>>>>
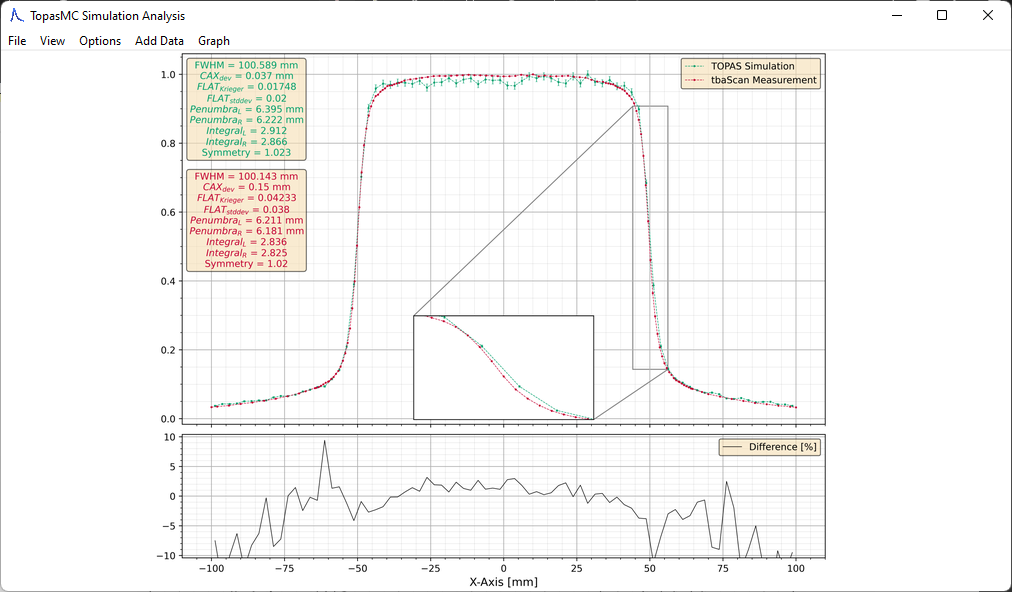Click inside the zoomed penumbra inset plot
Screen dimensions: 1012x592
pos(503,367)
<<<<
>>>>
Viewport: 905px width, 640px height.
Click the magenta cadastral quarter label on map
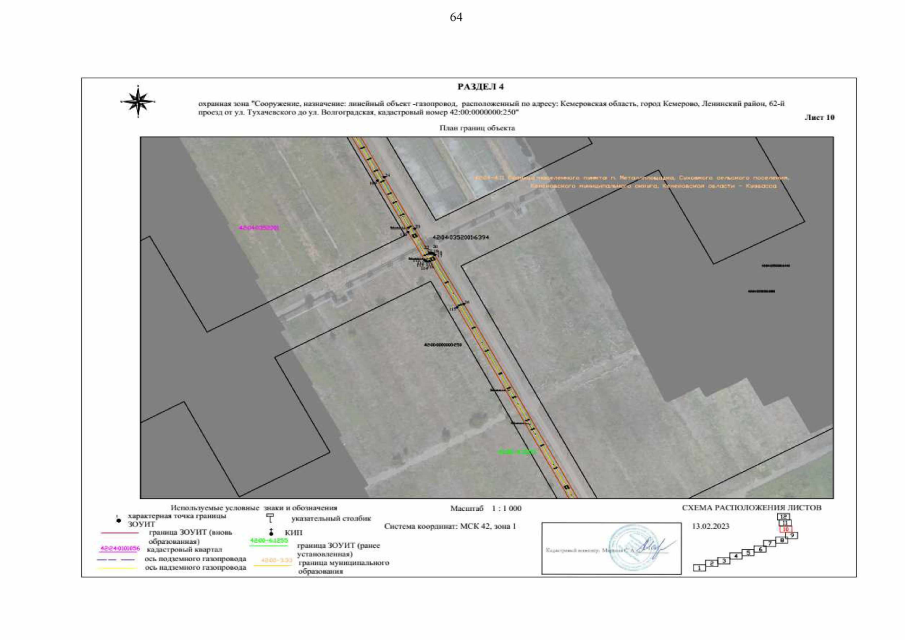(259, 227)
<<<<
Aim: Print the stretch of the listing above from the line containing "Click inside the zoomed penumbra inset plot" through the line containing "pos(503,367)", character for character, with the pictures left out.

Full answer:
Click inside the zoomed penumbra inset plot
Screen dimensions: 1012x592
pos(503,367)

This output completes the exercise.